NOTE: x (= cs) and z (= ds) count as two consonants and qu as one; h is not considered a consonant and has no power to close a syllable.

The same rules apply at the end of a word, e.g.:
e-ra-t il-le (note that the second vowel is open)

If a word ending with a vowel or m is followed by a word beginning with a vowel or h, the first of the adjacent syllables is suppressed (elision), e.g.: multum ille et = mult_ill_et. But if the second word is es or est the process is reversed (prodelision), e.g.:
illa est = illa_st
quantum est = quantum_st

A syllable is long if:

1. it contains a long vowel or diphthong;
In the metrical schemata given before each metrum, the long mark is placed over the second vowel of the diphthong.

2. it is closed.

The last syllable in a verse may be either long or short, but by convention is usually counted and marked as long.

u short
- long
x anceps (short or long)

Boethius uses the following metrical patterns (or "feet"):

Iamb u -
Trochee - u
Anapest u u -
Dactyl - u u
Spondee - -
Ionic u u - -
Choriamb - u u -
Bacchiac u - -
Tribrach u u u
Cretic - u -

But since a long syllable is regarded as the equivalent of two shorts, substitutions are allowed in some meters (e.g., for an anapest [uu-], Boethius may substitute a dactyl [-uu] or a spondee [--]).

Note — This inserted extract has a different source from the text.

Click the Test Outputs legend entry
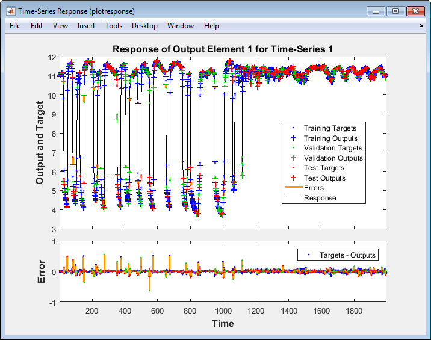This screenshot has width=431, height=340. pyautogui.click(x=324, y=178)
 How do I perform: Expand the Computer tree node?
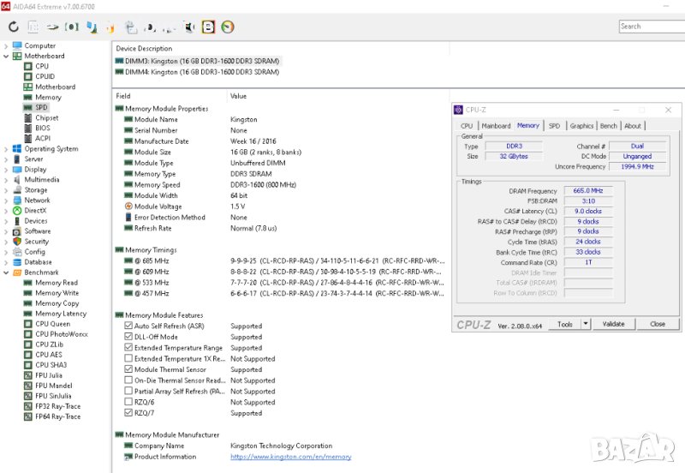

Many metrical patterns are constructed of units called metra ("measures"), and can be described according to the number of metra as monometers, dimeters, trimeters, etc. In some cases (dactyls, spondees, choriambs) the metron is identical with the foot, but in others (iambs, trochees, anapests), it is comprised of two feet. Thus, dactylic hexameter consists of 6 dactylic (or spondaic) feet, but iambic trimeter consists of 6 iambic feet (= 3 metra).

In some meters word break occurs regularly at fixed points in the verse. Word division coinciding with a break between feet or metra is called a diaeresis (||); a division not coinciding with a metrical break between feet is called a caesura (^). The line-segments between caesurae or diaereseis are called cola ("limbs"). Some cola of this kind are used as independent metrical units. For example, a dactylic hexameter often contains caesura after the first long syllable of the third foot and/or diaeresis between the fourth and fifth foot, thus:

- u u - u u - ^ u u - u u || - u u - -.

This verse contains 3 cola:

The first, - u u - u u -, is called a hemiepes.
The third, - u u - -, is called an adonic.

Other cola are not so clearly related to longer metrical units -- for example, the Aeolic cola, which were taken over from Aeolic Greek lyric poetry. These cola are not divisible into feet or metra, but can be expanded internally and externally by the use of other metrical units. The standard Aeolic cola are:

x x - u u - u - glyconic
x x - u u - - pherecratic
x x - u u - u - - hipponactean.

Discussion of individual meters is given in the commentary. For a general survey of Latin metrics, see T.G. Rosenmeyer, Martin Ostwald, and James Halporn, The Meters of Greek and Latin Poetry, 2nd ed., (Norman: University of Oklahoma Press, 1980).